O QUE FAZER - Reproduza o trecho de "Viewport: 900px width, 435px height." até "click(26, 782)", trocando "Instruction" por "Task" e mantendo todo o resto inalterado.

Entradas de um conjunto de dados -
● ● ● ●

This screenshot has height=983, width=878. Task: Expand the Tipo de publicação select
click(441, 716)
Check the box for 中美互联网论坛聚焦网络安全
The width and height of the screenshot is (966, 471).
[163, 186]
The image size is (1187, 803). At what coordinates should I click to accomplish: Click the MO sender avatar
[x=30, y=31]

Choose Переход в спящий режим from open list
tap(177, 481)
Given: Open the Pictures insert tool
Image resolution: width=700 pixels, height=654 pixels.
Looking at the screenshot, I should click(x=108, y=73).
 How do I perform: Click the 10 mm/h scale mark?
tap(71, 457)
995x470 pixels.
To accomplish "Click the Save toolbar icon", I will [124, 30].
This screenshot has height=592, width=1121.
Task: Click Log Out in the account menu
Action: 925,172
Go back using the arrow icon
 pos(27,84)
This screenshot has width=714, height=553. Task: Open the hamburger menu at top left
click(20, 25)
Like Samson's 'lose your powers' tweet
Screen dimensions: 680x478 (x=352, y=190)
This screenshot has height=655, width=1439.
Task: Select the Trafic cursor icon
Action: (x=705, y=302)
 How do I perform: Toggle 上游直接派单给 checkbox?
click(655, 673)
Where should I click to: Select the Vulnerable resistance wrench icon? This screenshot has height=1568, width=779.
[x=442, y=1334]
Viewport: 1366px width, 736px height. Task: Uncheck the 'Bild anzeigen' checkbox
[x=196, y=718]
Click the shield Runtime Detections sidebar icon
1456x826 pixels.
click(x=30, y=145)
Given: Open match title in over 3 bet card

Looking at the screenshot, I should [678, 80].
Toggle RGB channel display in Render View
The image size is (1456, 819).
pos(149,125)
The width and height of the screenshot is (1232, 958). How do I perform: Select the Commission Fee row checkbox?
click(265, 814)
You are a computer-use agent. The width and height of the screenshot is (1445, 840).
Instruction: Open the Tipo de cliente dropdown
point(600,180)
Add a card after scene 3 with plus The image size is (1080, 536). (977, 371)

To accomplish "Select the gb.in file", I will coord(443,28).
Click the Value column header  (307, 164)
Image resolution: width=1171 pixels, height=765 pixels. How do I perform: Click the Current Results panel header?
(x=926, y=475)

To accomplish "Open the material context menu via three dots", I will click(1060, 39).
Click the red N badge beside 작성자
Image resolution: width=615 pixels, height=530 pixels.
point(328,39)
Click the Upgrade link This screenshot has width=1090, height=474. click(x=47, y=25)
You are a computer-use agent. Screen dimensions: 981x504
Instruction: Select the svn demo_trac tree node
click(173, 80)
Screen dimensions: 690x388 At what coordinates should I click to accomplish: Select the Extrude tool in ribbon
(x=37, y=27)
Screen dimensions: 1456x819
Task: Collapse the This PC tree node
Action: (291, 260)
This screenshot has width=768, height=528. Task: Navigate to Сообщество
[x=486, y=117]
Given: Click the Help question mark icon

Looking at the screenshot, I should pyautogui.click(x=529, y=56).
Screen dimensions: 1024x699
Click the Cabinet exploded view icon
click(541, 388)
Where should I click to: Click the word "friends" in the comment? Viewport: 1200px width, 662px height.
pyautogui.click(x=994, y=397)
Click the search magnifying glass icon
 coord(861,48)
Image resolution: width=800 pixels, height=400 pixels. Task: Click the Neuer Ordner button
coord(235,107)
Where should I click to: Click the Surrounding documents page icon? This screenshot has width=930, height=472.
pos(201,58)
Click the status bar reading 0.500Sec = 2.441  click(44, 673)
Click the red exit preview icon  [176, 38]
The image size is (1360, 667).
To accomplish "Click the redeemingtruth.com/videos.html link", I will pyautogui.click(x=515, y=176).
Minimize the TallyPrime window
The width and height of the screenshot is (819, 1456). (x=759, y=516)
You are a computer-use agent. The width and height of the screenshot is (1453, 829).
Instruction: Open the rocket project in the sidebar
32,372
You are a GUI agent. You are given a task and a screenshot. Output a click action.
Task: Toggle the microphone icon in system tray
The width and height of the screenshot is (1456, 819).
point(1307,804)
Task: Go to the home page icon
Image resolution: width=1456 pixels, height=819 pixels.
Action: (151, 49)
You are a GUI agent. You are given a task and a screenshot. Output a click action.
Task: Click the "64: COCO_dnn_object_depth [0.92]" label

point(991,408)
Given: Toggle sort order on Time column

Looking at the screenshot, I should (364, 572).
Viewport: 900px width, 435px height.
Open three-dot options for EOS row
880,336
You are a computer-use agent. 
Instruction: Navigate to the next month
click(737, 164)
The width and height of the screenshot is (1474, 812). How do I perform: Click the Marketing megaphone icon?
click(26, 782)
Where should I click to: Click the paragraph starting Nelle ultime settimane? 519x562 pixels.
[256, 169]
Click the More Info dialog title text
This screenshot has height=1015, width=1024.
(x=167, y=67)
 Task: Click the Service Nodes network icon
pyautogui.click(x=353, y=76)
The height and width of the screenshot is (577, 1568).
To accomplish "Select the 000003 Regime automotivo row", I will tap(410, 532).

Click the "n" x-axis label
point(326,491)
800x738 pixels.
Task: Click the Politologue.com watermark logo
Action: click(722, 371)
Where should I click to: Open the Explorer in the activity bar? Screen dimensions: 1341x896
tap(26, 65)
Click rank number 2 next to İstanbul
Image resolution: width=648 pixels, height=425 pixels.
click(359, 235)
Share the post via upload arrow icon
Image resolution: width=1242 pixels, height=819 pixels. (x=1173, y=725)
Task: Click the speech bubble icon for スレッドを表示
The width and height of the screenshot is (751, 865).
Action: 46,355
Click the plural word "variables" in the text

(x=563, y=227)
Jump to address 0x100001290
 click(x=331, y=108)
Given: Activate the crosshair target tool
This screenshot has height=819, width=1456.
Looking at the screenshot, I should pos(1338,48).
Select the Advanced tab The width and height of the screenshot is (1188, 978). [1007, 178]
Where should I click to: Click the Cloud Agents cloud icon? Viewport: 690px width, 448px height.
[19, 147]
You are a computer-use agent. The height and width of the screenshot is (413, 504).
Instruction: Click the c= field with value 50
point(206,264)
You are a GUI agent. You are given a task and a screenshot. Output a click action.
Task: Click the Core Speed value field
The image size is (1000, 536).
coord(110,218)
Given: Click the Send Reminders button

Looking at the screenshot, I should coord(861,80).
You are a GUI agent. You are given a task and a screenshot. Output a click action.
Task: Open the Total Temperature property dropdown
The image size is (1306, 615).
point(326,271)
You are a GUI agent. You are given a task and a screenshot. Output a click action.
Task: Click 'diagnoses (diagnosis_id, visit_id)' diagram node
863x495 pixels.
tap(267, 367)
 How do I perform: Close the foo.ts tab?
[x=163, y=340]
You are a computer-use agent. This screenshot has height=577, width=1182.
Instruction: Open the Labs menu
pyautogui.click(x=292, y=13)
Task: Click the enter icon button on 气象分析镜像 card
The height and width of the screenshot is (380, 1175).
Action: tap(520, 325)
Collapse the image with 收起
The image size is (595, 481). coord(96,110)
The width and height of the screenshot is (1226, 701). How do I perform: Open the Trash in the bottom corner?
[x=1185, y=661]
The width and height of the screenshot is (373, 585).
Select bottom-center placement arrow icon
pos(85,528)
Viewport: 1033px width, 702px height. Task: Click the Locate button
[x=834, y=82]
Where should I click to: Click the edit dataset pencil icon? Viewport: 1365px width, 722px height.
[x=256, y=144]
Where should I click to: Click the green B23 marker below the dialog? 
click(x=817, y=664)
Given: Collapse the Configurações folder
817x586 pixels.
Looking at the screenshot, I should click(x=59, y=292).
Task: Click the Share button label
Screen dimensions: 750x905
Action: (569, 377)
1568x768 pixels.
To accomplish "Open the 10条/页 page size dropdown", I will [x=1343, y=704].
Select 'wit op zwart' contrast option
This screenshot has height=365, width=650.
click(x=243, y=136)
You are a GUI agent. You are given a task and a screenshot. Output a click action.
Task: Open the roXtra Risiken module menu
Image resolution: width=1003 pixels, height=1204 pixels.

● ● ● ●

SOLUÇÃO ESCRITA -
Viewport: 900px width, 435px height.
Open three-dot options for EOS row
880,336
You are a computer-use agent. 
Task: Navigate to the next month
click(737, 164)
The width and height of the screenshot is (1474, 812). How do I perform: Click the Marketing megaphone icon?
click(26, 782)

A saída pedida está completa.